With the admission that this isn't an answer per se but an interesting bit of data, this wasn't going to fit in just a comment.

I noticed that a lot of values of $n$ had a root very close to $x=-1$. Like, very, very close. I thought "Hey, what if we calculate the function's value at $x=-1$ and see what we get."

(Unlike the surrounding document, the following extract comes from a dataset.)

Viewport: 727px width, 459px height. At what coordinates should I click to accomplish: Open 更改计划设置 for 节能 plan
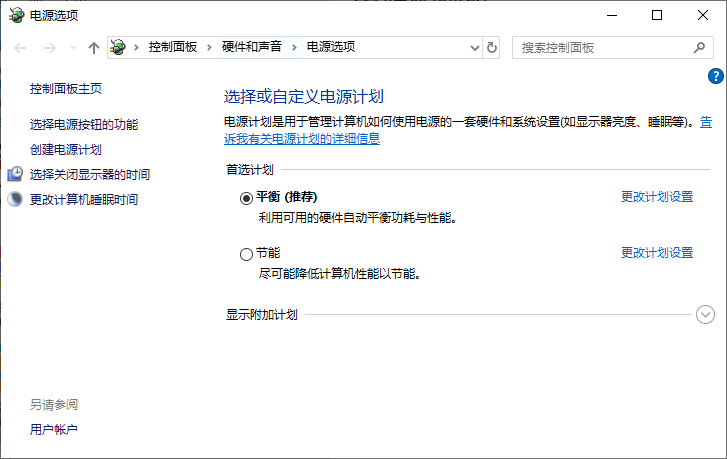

I got a lot of $1$s. A bunch of other numbers as well, of course, but too many $1$s. If we treat $\text{ord}_n(0)$ as something that is defined, and set it to $\text{ord}_n(0) = -1$, here's the list of values of $n < 5000$ that have a root at exactly $x = -1$:

$$n = \{3, 5, 9, 15, 17, 25, 27, 29, 33, 35, 45, 51, 65, 69, 75, 81, 85, 87, 99, 115, 125, 135, 141, 143, 145, 153, 165, 177, 185, 195, 221, 225, 243, 247, 249, 255, 257, 289, 321, 357, 365, 375, 405, 423, 425, 445, 455, 459, 477, 481, 485, 501, 535, 537, 561, 565, 575, 585, 625, 641, 675, 679, 681, 705, 729, 765, 771, 789, 825, 841, 845, 867, 915, 935, 951, 965, 1041, 1059, 1071, 1077, 1105, 1109, 1125, 1149, 1173, 1215, 1275, 1285, 1287, 1345, 1377, 1401, 1411, 1435, 1437, 1445, 1479, 1509, 1513, 1515, 1547, 1565, 1605, 1689, 1735, 1755, 1761, 1765, 1799, 1815, 1819, 1875, 1923, 1945, 1955, 1977, 2025, 2037, 2115, 2125, 2157, 2187, 2235, 2245, 2255, 2295, 2313, 2329, 2415, 2425, 2509, 2517, 2535, 2589, 2601, 2661, 2675, 2787, 2805, 2827, 2845, 2873, 2875, 2895, 2949, 3009, 3057, 3125, 3185, 3205, 3237, 3315, 3349, 3375, 3435, 3561, 3617, 3645, 3825, 3849, 3855, 3921, 3957, 3961, 3995, 4101, 4125, 4131, 4199, 4205, 4277, 4315, 4317, 4335, 4369, 4461, 4569, 4575, 4589, 4675, 4857, 4913, 4947, 4981\}$$

I have no clue how to interpret this, or whether it can be usefully interpreted. While these get sparser as you go up the number line, they keep appearing. The smallest above $100000$ is $n = 100041$; I haven't yet found one above $n = 10^6$.